→ **Task brief**:
Reproduce every one of the lines below word for word, leaving out the pictures.

→ **Data for the task**:
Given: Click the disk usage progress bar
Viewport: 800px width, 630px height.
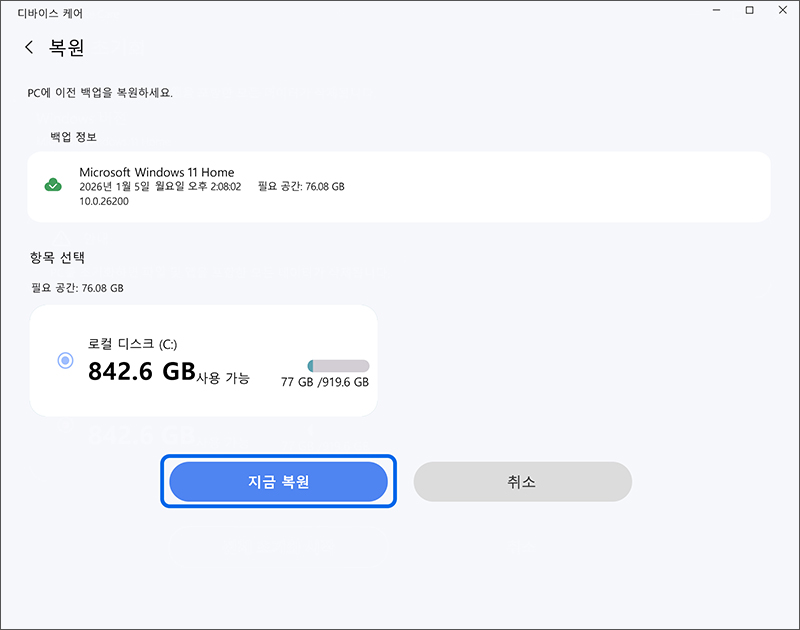Looking at the screenshot, I should [x=338, y=365].
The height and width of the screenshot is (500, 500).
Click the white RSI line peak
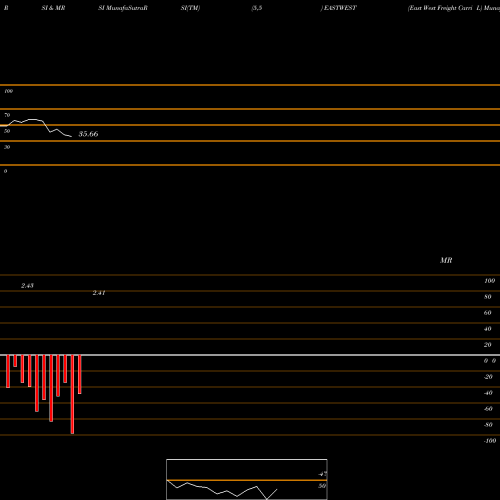(33, 119)
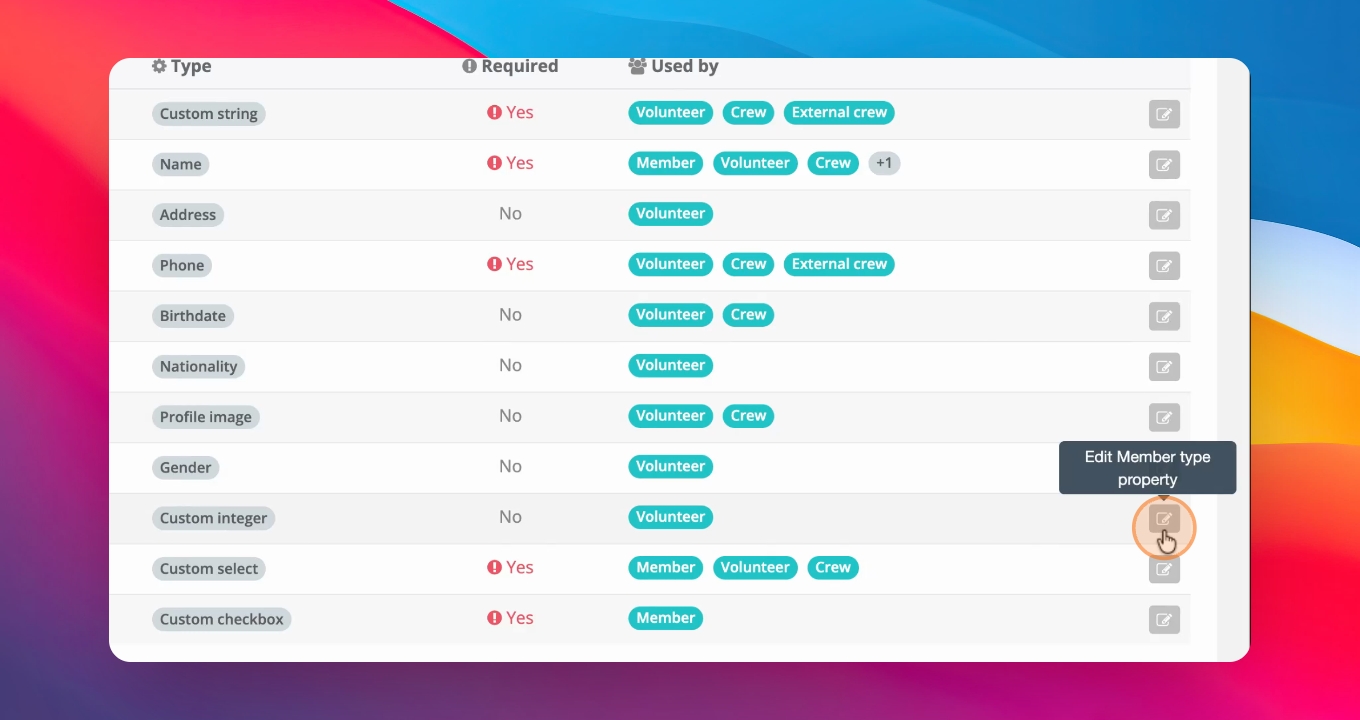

→ **Solution to this problem**:
Given: Click the disk usage progress bar
Viewport: 800px width, 630px height.
Looking at the screenshot, I should [x=338, y=365].
The height and width of the screenshot is (500, 500).
Click the white RSI line peak
(33, 119)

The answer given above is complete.